Saturday, 11 June 2011

Rainy day in Florence

Wet weather continued as I made my way to Florence. I stopped briefly at a motorcyle shop in Modena to pick up a spare part for the helmet. Ahh! now I can open and close the visor - this makes for an easier life on the road, never mind the difficulties of coping with the toll booths on the motorway. I had hoped to travel on a scenic route through the Appennines but with miserable weather, this was an unattrractive option so I gunned the autostrada directly to Florence and arrived at the hostel in the early afternoon.

The hostel turned out to be a splendid villa with a colonnaded frontage and classical entrance hall, all set within beautiful - and very Italian - gardens. I had planned to tour the town after a snack but with thunderstrorms rolling in one after the other I thought better of it and took a book out the front and sat reading whilst the rain hammered on the gravel a few yards in front of me.

Friend Enzo has a twin brother, Carlo, in Florence so I texted him and he came round to the hostel an hour later. He looked gorgeous in his carabinieri's uniform and cut something of a dash amongst the people at the hostel.
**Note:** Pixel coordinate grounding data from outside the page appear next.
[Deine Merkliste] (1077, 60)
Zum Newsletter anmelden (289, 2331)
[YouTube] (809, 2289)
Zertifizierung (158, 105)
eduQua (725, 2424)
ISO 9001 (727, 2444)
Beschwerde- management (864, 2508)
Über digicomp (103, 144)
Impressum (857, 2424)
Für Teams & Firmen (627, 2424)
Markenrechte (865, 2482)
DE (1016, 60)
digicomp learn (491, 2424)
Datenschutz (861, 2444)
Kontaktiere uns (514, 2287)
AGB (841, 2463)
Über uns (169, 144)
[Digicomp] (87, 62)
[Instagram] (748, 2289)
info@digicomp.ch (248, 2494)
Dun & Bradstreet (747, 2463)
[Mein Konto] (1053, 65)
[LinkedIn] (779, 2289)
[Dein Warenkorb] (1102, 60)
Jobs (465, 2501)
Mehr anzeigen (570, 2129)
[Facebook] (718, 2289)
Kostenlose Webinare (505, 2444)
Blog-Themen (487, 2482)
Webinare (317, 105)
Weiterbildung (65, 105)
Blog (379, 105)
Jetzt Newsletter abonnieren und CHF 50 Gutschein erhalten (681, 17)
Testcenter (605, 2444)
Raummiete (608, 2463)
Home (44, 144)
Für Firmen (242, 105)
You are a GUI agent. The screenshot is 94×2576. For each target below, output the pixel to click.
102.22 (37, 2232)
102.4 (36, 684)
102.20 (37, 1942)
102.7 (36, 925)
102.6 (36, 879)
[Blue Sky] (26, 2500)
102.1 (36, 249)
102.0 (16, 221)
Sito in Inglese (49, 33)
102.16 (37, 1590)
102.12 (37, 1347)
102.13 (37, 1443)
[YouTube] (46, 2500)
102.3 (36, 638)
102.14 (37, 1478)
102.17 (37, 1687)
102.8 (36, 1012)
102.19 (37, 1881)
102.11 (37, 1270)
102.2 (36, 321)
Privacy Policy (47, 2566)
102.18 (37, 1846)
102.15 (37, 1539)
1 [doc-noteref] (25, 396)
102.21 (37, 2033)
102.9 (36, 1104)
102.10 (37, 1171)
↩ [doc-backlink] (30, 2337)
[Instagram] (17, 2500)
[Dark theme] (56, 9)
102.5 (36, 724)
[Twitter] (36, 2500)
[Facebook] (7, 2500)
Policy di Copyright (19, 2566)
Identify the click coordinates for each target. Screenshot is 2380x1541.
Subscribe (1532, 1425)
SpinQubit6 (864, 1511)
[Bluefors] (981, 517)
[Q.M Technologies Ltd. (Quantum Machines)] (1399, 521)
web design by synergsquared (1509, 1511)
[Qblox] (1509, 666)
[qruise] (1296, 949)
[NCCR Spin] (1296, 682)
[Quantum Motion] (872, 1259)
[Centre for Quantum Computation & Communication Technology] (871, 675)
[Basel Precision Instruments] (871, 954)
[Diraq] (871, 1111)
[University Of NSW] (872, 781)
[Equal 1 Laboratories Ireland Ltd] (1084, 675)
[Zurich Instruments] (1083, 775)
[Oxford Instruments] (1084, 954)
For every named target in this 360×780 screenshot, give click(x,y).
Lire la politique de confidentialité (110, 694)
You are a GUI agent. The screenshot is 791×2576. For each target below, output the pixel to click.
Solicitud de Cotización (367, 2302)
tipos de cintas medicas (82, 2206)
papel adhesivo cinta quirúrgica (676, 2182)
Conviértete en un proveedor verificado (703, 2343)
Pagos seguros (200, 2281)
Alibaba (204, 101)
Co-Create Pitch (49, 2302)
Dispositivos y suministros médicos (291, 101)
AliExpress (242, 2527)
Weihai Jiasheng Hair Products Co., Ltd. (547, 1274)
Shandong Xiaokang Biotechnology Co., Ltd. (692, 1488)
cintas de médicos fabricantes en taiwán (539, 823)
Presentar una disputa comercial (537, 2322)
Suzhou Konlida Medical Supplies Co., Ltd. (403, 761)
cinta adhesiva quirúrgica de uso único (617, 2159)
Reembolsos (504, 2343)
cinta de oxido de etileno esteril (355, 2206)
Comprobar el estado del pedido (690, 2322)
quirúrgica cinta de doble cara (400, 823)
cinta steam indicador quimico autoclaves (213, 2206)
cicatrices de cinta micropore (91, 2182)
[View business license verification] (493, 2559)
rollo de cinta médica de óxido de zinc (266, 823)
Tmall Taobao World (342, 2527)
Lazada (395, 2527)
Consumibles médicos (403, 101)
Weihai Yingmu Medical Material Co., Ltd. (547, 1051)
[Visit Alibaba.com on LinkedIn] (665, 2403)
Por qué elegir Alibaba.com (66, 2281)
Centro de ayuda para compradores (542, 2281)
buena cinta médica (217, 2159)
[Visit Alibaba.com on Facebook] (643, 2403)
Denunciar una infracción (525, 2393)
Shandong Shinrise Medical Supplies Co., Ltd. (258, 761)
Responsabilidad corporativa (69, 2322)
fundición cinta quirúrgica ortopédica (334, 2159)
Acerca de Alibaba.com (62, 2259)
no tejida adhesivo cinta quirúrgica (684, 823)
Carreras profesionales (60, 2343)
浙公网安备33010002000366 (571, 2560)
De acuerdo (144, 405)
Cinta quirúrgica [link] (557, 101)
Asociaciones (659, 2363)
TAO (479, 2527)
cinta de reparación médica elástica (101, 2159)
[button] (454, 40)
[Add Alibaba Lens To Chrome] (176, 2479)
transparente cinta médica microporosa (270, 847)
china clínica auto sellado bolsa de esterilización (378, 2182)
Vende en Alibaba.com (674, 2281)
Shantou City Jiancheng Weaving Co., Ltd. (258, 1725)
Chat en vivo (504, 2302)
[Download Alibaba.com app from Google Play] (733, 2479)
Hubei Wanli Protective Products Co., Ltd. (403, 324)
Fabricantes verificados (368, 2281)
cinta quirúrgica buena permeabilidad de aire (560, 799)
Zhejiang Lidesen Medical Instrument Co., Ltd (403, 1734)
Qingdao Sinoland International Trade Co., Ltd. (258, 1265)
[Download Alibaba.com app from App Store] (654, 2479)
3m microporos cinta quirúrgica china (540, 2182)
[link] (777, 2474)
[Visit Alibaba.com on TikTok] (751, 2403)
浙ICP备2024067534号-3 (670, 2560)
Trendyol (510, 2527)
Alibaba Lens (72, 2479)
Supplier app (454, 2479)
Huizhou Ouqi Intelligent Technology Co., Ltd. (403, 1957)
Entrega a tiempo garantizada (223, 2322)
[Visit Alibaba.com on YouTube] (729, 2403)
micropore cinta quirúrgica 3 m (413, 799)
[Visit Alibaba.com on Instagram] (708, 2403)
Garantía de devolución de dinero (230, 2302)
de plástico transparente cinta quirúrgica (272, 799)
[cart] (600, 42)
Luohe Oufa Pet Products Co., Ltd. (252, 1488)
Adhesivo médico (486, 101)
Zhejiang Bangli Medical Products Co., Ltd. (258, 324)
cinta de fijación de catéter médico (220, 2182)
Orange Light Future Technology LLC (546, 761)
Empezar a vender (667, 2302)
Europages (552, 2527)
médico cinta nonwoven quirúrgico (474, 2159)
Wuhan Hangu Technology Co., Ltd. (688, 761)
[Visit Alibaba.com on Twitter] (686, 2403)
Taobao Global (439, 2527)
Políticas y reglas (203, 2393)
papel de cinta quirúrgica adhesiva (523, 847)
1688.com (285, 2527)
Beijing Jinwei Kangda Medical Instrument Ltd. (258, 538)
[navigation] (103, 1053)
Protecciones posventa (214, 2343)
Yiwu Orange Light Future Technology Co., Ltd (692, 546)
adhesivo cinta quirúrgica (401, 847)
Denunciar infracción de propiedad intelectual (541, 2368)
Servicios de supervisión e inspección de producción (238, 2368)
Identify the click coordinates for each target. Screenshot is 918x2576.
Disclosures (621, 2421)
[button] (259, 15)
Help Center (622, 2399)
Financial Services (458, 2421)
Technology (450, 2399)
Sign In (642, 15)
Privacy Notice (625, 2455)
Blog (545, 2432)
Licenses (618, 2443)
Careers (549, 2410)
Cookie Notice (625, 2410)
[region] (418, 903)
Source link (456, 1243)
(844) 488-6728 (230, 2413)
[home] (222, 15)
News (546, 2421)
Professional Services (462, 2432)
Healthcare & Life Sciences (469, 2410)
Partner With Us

Later that evening he took me on a (four hour) tour of the town showing me some of his favourite places - and one or two cafes, where we stood for a few minutes drinking espresso. We took in the Conservatore Musica where his wife Dorotea works and listened for half an hour to some of the students' end of year performances.
The following day travelled up the hill above Florence to Fiesole - a charming small town with gorgeous views (and very expensive looking vilas). The weather cleared a little and finally I was able to make out that characteristic Tuscan view with olive trees, vines and cypresses across the hills.

Interestingly, the citizens of Fiesole wanted it to be known that they voted for Italy to become a republic when the refereendum was taken after WW2. They thought it so important that they set it in stone!

After this I spent some time with Carlo and family & had lunch with them. Carlo is an educator who trains young carabinieri at the academy in Florence. He lives on the premises and here's the view from his rooftop garden. Not bad, eh?

In the afternoon I headed south - through yet more rain - to Perugia.


  1. How lovely to do Florence from an insider's perspective! I hope you managed to get in at least some art and architecture between espressos though.

  2. You have friends everywhere! Pleased to see you've sorted the helmut visor out - now you just need to get a new comb and some shampoo otherwise nobody will want to socialise with you.
    How's the chianti or are you saving that experience for the south? LAWRY

  3. Drank Chianti in Rome last night there.Splendid drink.
    Unfortunately, shampoo left at Florence hostel - running on cheap soap for the present.